Metadata-Version: 2.4
Name: wordlift-sdk
Version: 2.21.0
Summary: 
Author: David Riccitelli
Author-email: david@wordlift.io
Requires-Python: >=3.10,<3.15
Classifier: Programming Language :: Python :: 3
Classifier: Programming Language :: Python :: 3.10
Classifier: Programming Language :: Python :: 3.11
Classifier: Programming Language :: Python :: 3.12
Classifier: Programming Language :: Python :: 3.13
Classifier: Programming Language :: Python :: 3.14
Requires-Dist: advertools (>0.16.6,<1.0.0)
Requires-Dist: aiohttp (>=3.10.5,<4.0.0)
Requires-Dist: certifi (>=2024.12.14,<2025.0.0)
Requires-Dist: google-auth (>=2.35.0,<3.0.0)
Requires-Dist: gql[aiohttp] (>=3.5.2,<4.0.0)
Requires-Dist: gspread (>=6.1.2,<7.0.0)
Requires-Dist: morph-kgc (>=2.10.0,<3.0.0)

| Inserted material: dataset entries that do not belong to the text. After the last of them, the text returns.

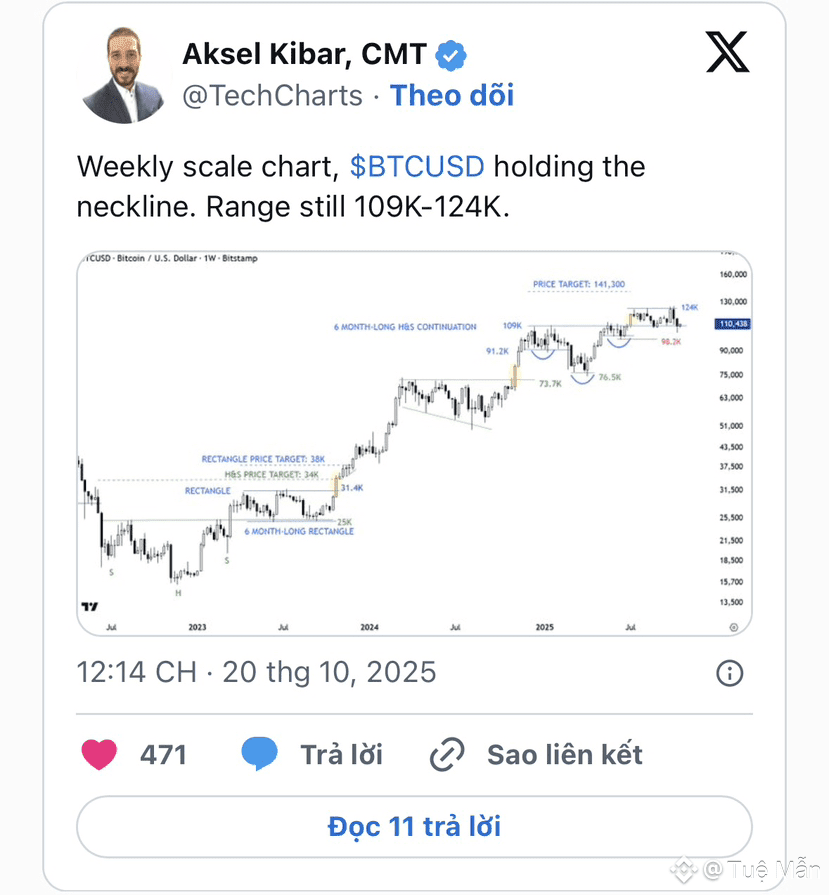The width and height of the screenshot is (829, 895).
Task: Click the TradingView logo in the chart
Action: click(90, 607)
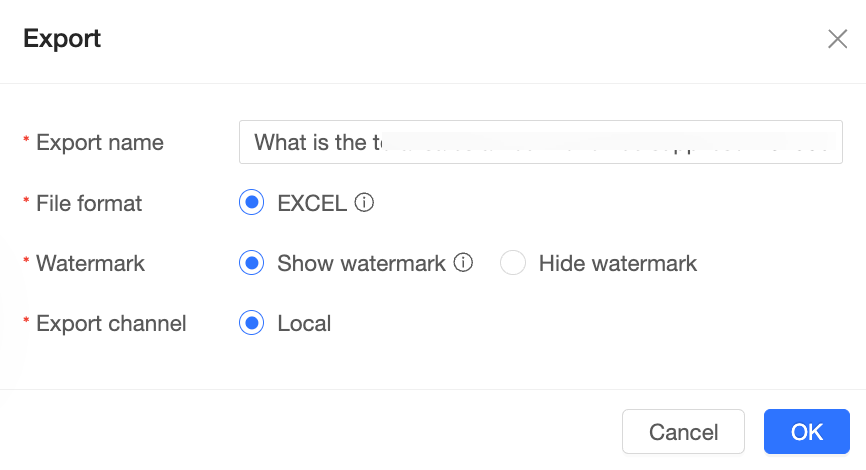This screenshot has height=470, width=866.
Task: Click the "Export name" field label
Action: pyautogui.click(x=99, y=143)
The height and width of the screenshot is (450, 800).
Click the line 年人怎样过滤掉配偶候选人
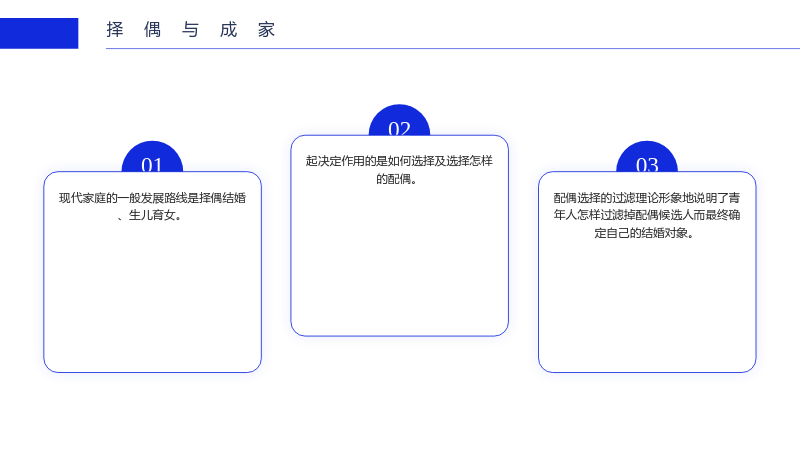[646, 215]
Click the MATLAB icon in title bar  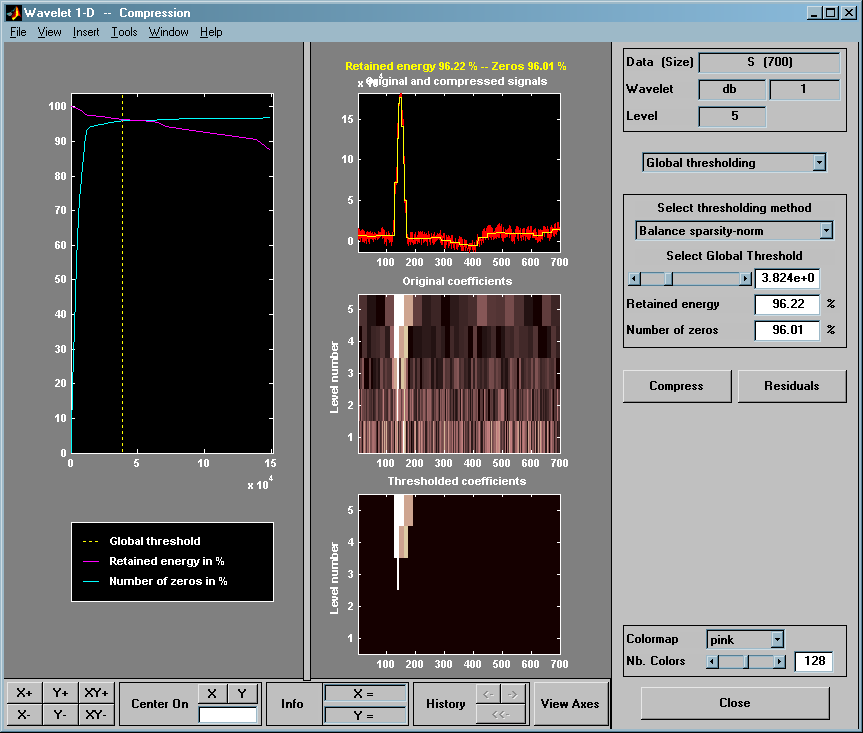[x=13, y=13]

Requires-Dist: pandas (>=2.1.4,<2.3.0)
Requires-Dist: playwright (>=1.52.0,<2.0.0)
Requires-Dist: pycountry (>=24.6.1,<25.0.0)
Requires-Dist: pyshacl (>=0.31.0,<0.32.0)

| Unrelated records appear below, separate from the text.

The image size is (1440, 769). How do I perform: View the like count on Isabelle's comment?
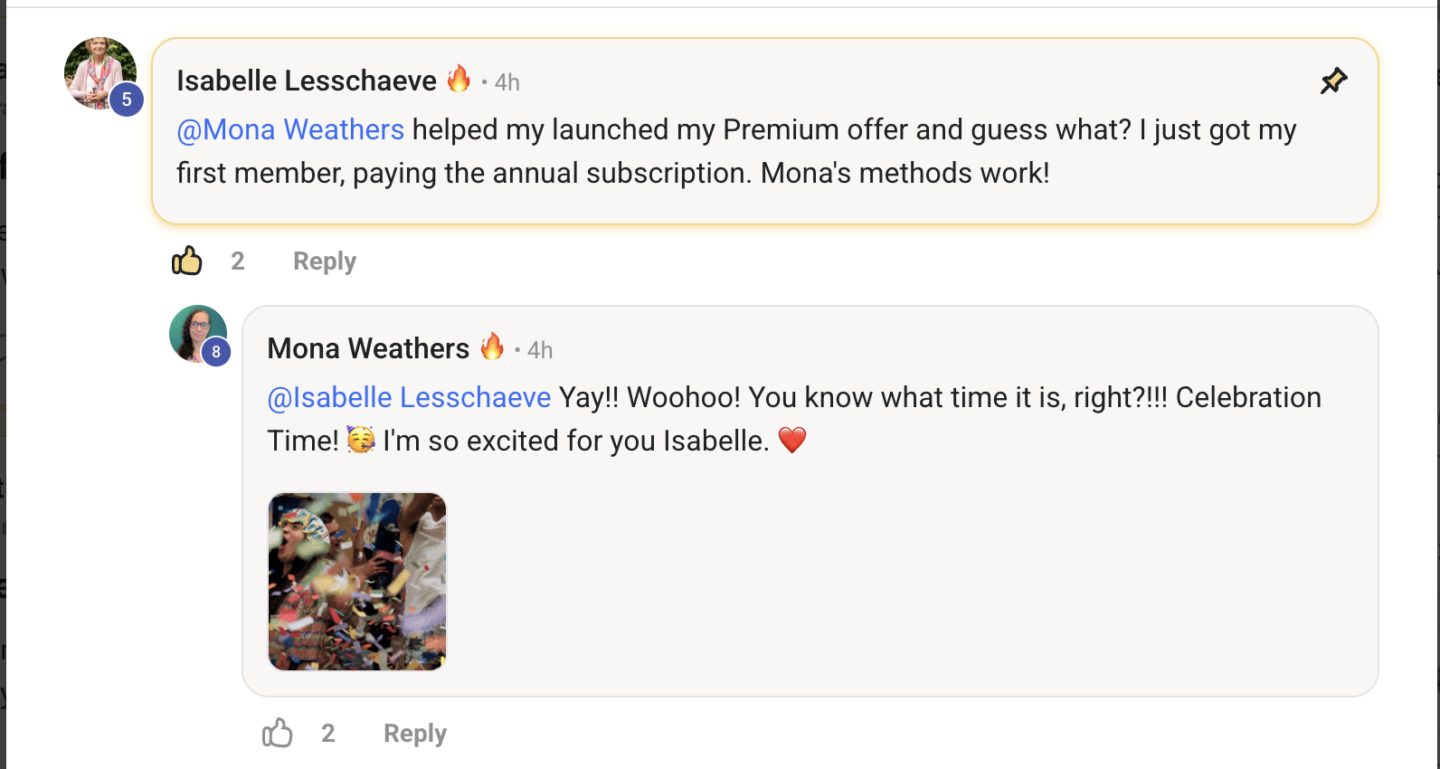(238, 262)
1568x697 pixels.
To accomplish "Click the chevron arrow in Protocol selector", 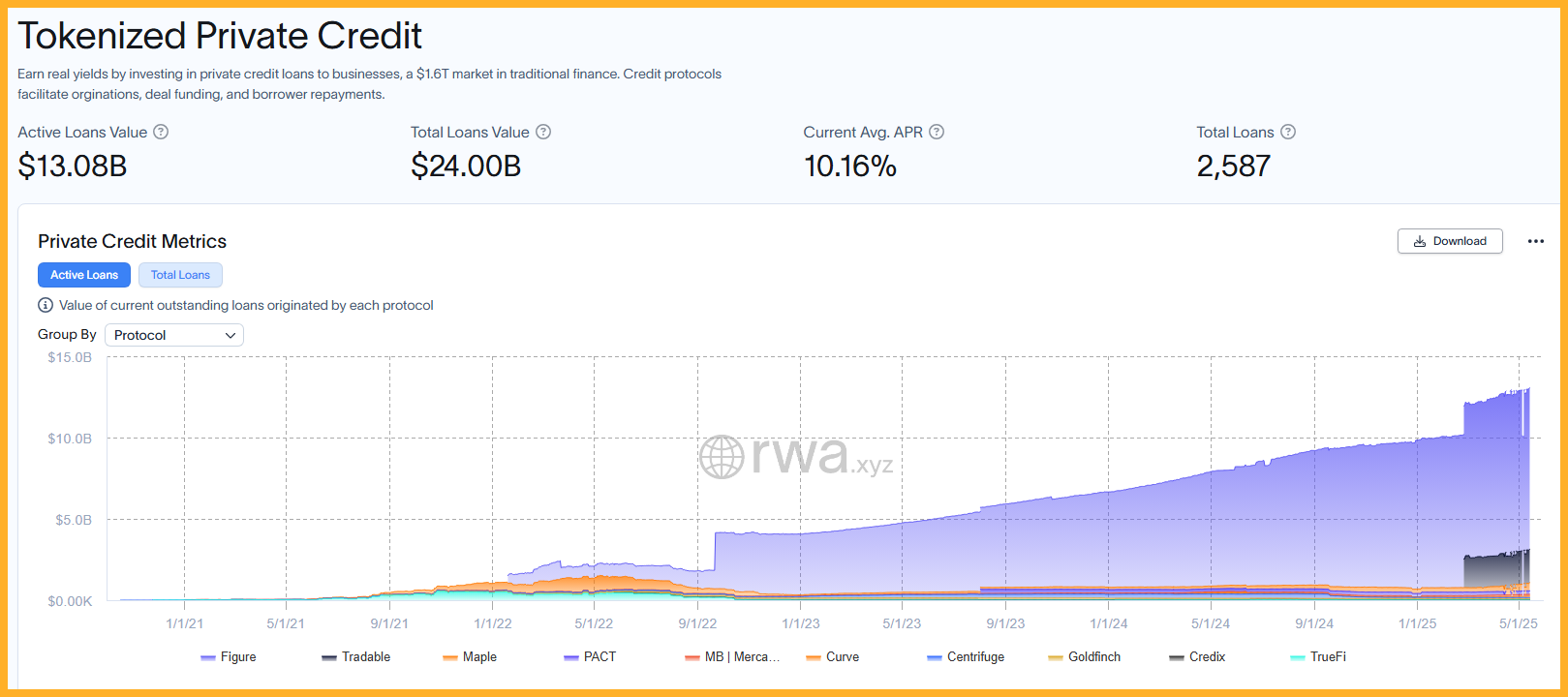I will [231, 335].
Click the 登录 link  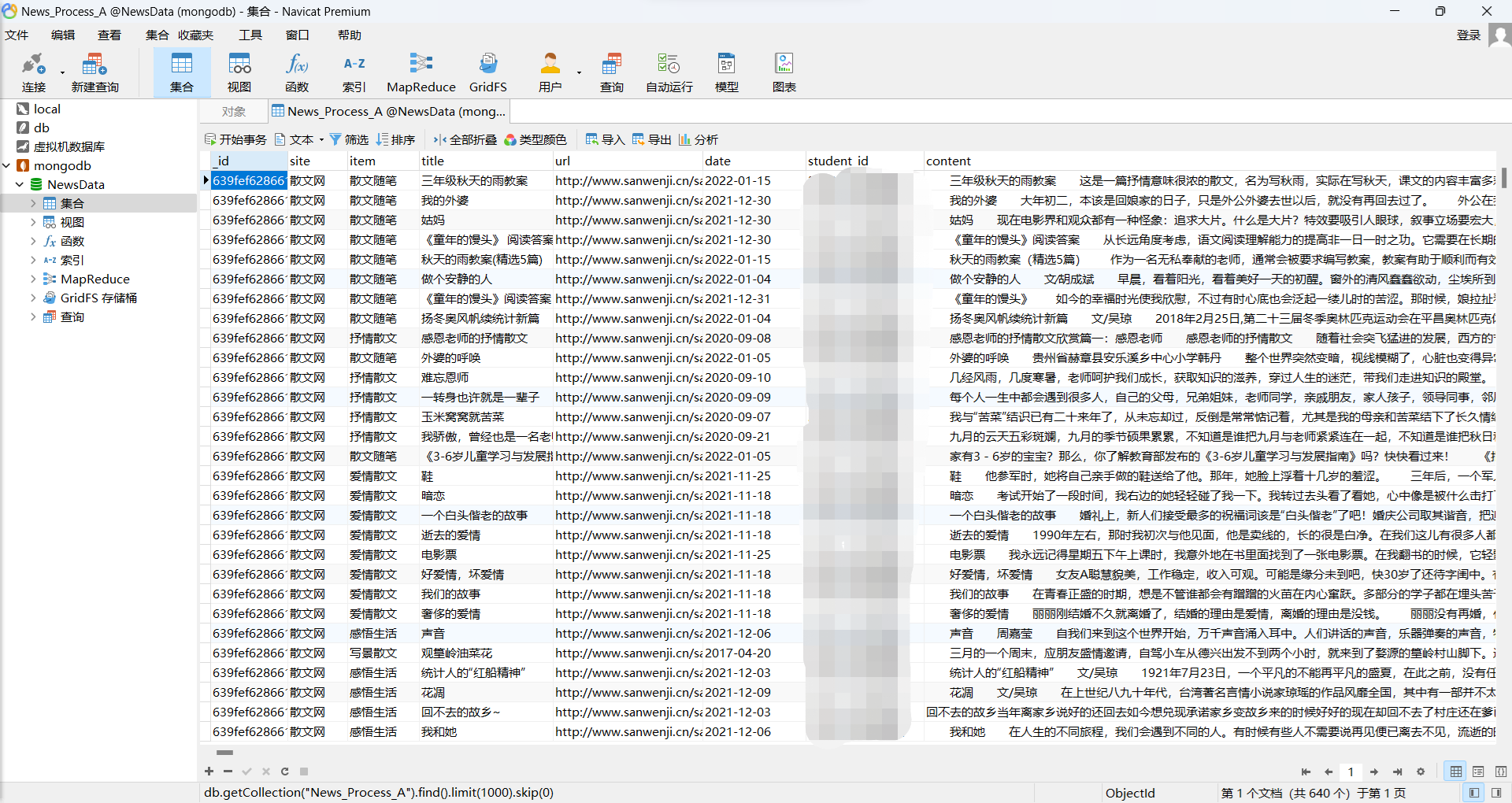tap(1469, 35)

Requires-Dist: python-liquid (>=2.0.1,<3.0.0)
Requires-Dist: rdflib (>=7.0.0,<8.0.0)
Requires-Dist: tenacity (>=9.0.0,<10.0.0)

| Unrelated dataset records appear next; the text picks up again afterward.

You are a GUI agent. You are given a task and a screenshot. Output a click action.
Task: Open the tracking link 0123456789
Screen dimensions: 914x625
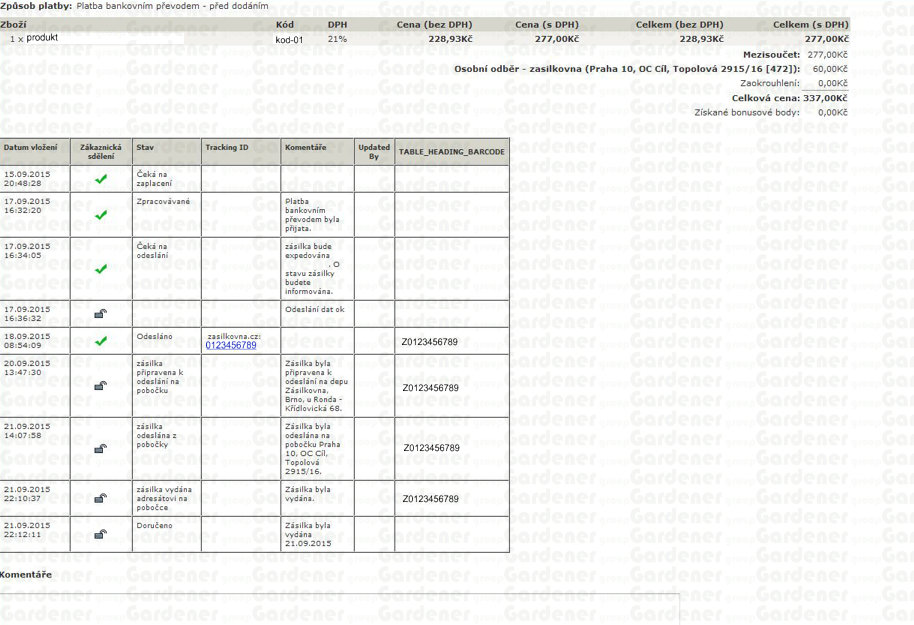pos(230,345)
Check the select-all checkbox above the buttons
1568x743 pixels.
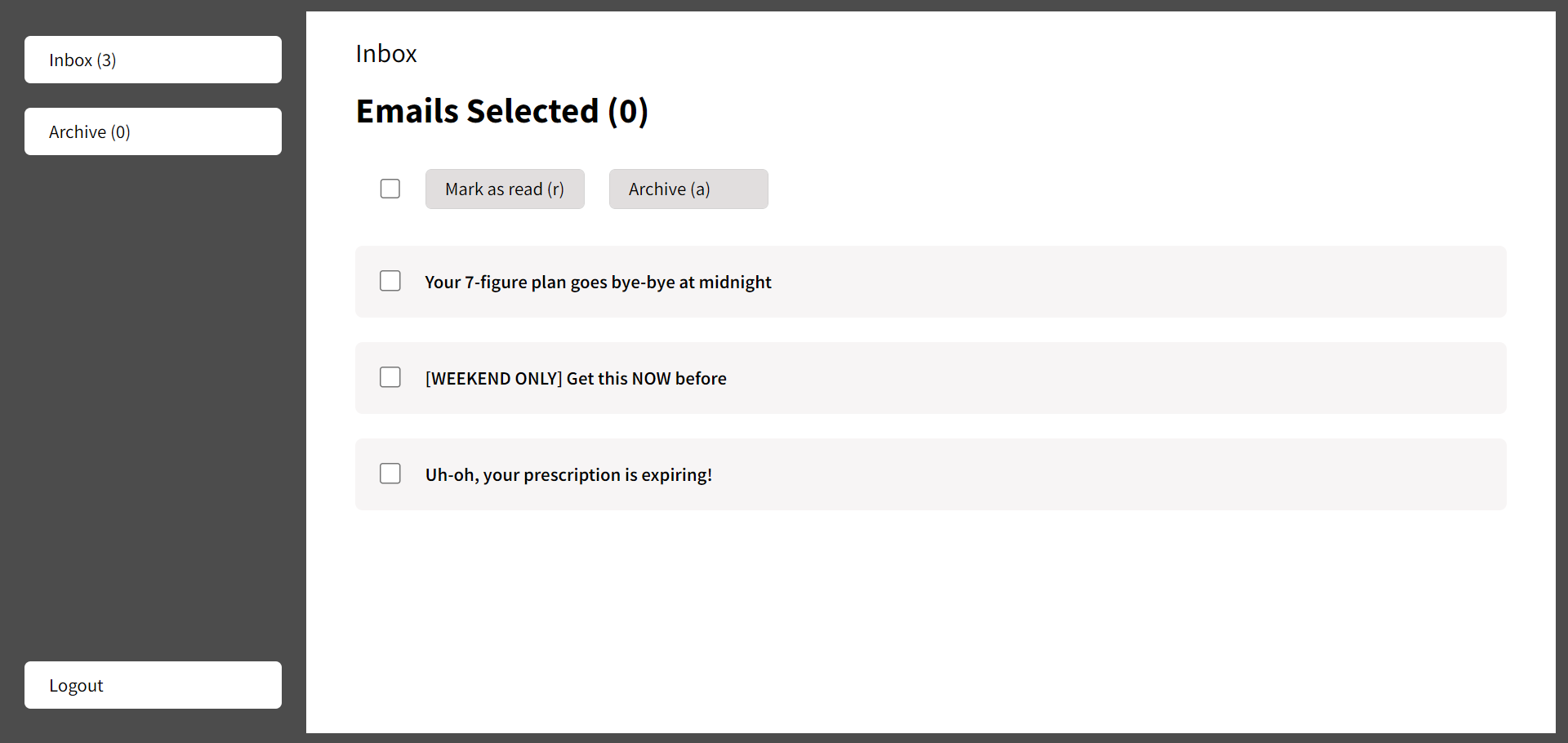tap(390, 189)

Requires-Dist: tqdm (>=4.67.1,<5.0.0)
Requires-Dist: wordlift-client (>=1.137.0,<2.0.0)
Description-Content-Type: text/markdown

 # WordLift Python SDK

A Python toolkit for orchestrating WordLift imports: fetch URLs from sitemaps, Google Sheets, or explicit lists, filter out already imported pages, enqueue search console jobs, push RDF graphs, and call the WordLift APIs to import web pages.

## Features
- URL sources: XML sitemaps (with optional regex filtering), Google Sheets (`url` column), or Python lists.
- Change detection: skips URLs that are already imported unless `OVERWRITE` is enabled; re-imports when `lastmod` is newer.
- Web page imports: sends URLs to WordLift with embedding requests, output types, retry logic, and pluggable callbacks.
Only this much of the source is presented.